Thick worms wriggled inside me; my pulse thumped dully, deep inside my gut. I pressed my lips tight. We were married, but I realized our marriage wasn't free. A slave master named Rage owned the whole illusion—the love, the companionship, the home in the woods—and it all bowed to its whip. I bowed to its whip. Rage was Sam's problem, but his problem was my problem because I was the good little wife who never caused waves, yet was somehow guilty of being unable to control an ocean.
My eyes widened as realization dawned on me. This purging wasn't about what Sam needed to hear, but what I needed to admit and say. Sam refused to take responsibility for his emotions. Instead, he used them as an excuse to belittle me, correct me, indulge in behaviors despite who it hurt. My eyes narrowed. Sam believed all of his actions were justifiable since they made him feel good, God dammit! And didn't he fucking deserve it? For only one crisis existed. His crisis. Which everything and everyone miraculously caused, but him.
I lifted my chin, stared him square in the face. "Your choices are not my fault."
Sam sneered. "You're pissing me off, woman."
"No, I'm not!" I shouted. "I don't control your anger. And you no longer control me. I don't need you, Sam. Go away!"
His face turned purple. But the insults he screamed in my face became jumbled sounds, like some fitful rainforest bird.
"Go away!" I slammed my hands on his chest, but the moment we touched he faded from my vision, like steam on glass.
I stood alone in the darkness. A cold wind ruffled my hair, and my lips twitched into a smile. "I did it."

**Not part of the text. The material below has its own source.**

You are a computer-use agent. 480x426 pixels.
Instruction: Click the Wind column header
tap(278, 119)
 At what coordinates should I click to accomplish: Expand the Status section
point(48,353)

"All my problems are your fault!"
My mother staggered out of the shadows, her hair and blouse in disarray, a glass of scotch sloshing in her thick hand. She hadn't aged a day in a decade, and I went rigid as if I was still a teenager surviving beneath her roof.
"You ran my husband
off, made me miserable and alone!" she shrieked. I spun away from her, but she materialized in my face like an apparition. My impulse was to flee like I did in the past, to escape her through painting and books and daydreams, to try to sleep her off like a drunk which never went away. But each way I spun she was in my face, screaming.

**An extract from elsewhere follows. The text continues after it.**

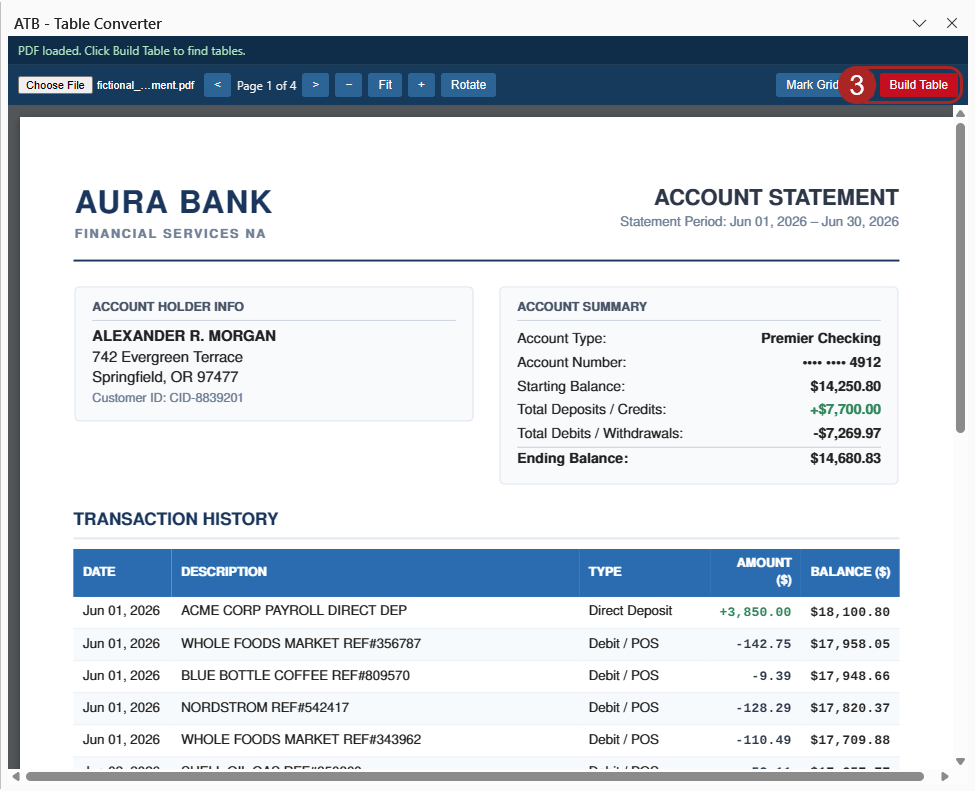
Task: Close the Table Converter pane
Action: click(951, 24)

"You are not of my womb. You're not even of this world. You are an evil imp sent to destroy my life! I should have drowned you in the bathtub. You owe me. You owe me!"
"Stop it!" My shout echoed in the gloom. My mother faded, then snapped back into focus, her lips pouted, blue eyes glaring. "You are not a victim!" I snapped. "And I am not your abuser. I'm sorry for your pain and losses, but we did the best with what we had."
"We did nothing! I put up with you! You think being a changeling is the only reason why I hate you? I hate you because you are horrible, Miriam. You alone ruined my life. You! You! You!"
I bit back tears, but no longer felt the sunken-chest pain of failure. I realized this woman was incapable of love, and nothing I did could change that. I never failed her as a daughter; she had failed me as a mother. The mother I had yearned for all my life was a delusion.
"I do not inhibit you," I said. "You do. You are free, like me. Go find your happiness."
I expected her to go ballistic, smack me and insist I created all of her woes, as if I was some unstoppable force of misery. Instead, she fell to her knees, wailing, and melted into her tears.
"Ha!" My joyful bark echoed in the empty darkness. "This is easier than I thought. Bring on my monster-in-law!"
Harps strummed. I winced as something pricked my back. I must be coming out of it. I beamed. Thank God. My tattoo is almost finished. I will finally go home.
A hand fell on my shoulder from the darkness, the skin as warm as sunlit shores. I tensed, knowing it was Orin.